Perlahan keceriaan orang di sebelahku ini rusak, berangsur-angsur senyum itu retak. Ada sesuatu dari tawaranku yang menggugah hati dan keteguhannya terkoyak. "Aku ingin bercerita tentang seseorang juga."

Aku menegakkan posisi dudukku, sekedar gestur siap mendengarkan penuturannya lebih lanjut. Mungkin setelah ini aku perlu menyediakan tisu—dari matanya yang mulai berkaca-kaca dan cengkeraman di tepian kursi. Dia terlihat rapuh setelah sekian jam yang lalu sendirian misuh-misuh.

Dalam hening dan deru samar di luar jendela bening, yang menyambutku berikutnya di luar ekspetasiku dan sebabkan sekujur tubuh ini merinding.

Orang ini tersenyum—jelas sekali perbedaannya, teduh namun sedih terlabuh. Matanya terfokus pada jendela di sampingku seakan menerawang jauh, terkenang persona dalam entah bagian mana ingatannya yang menyebabkannya rapuh.

"Dia … mungkin wajahnya tak akan bisa aku lupakan. Mungkin datang padaku dari bayang-bayang masa lalu … dia mungkin alasanku berjuang."

Dia jatuh cinta, tapi dilingkupi desperasi atas afeksi yang—aku tak tahu mengapa—merisih diri dan menyerpih hati.

.

#~**~#

.

Hujan menyapa bumi dengan rinai yang berderai disisip laju angin, menggulir embun yang masih merangkaki daun-daun dan pepohonan bergoyang menyambutnya. Tak ada petir yang berisik untuk berketir iri dan menggelar gelegar kasar.

Kau mencarinya sedari-tadi. Waktunya untuk makan siang. Kau sudah menyiapkan sup hangat untuk kudapan hari ini. Penjuru rumah tradisional di sebuah desa terpencil telah kau jelajahi—menimbulkan decit dari kaki-kaki telanjang beradu dengan lantai kayu dan pintu-pintu satu per satu kaugeser berderit membuka.

Hingga kau melihat dirinya duduk di lantai kayu menghadap sebuah kolam dengan bambu runcing penyuling air berjungkat-jungkit dipermainkan rintik hujan yang terdengar amat ritmik. Tangannya terangkat menyentuh air-air yang bergulir dari pinggir atap menghujani jemarinya. Tak ingin mengganggu, kau menghampirinya perlahan. Meneliti seraut wajah teduh tengah menikmati hawa dingin yang menyelimuti tangannya—dan mungkin mendengarkan nyanyian hujan.

"Neji Niisan."

Seulas senyum terkembang di wajahmu.
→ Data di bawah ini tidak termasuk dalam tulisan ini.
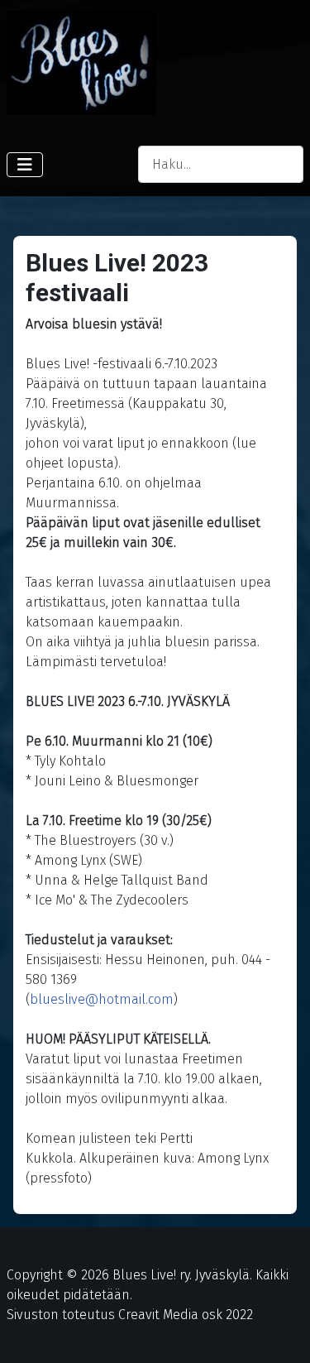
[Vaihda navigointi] (25, 164)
Melepaskan jaket yang kau pakai untuk kaukenakan padanya, terkekeh sekilas tatkala ia sedikit berjengit merasakan hangat dari jaket beresonansi dalam dirinya.

"Aku mencarimu kemana-mana, dan ternyata kau di sini," katamu seraya mendudukkan diri di sebelahnya.

Ekspresi bersalah terlukis di wajahnya. "Maafkan aku. Ada apa kau mencariku, Niisan?"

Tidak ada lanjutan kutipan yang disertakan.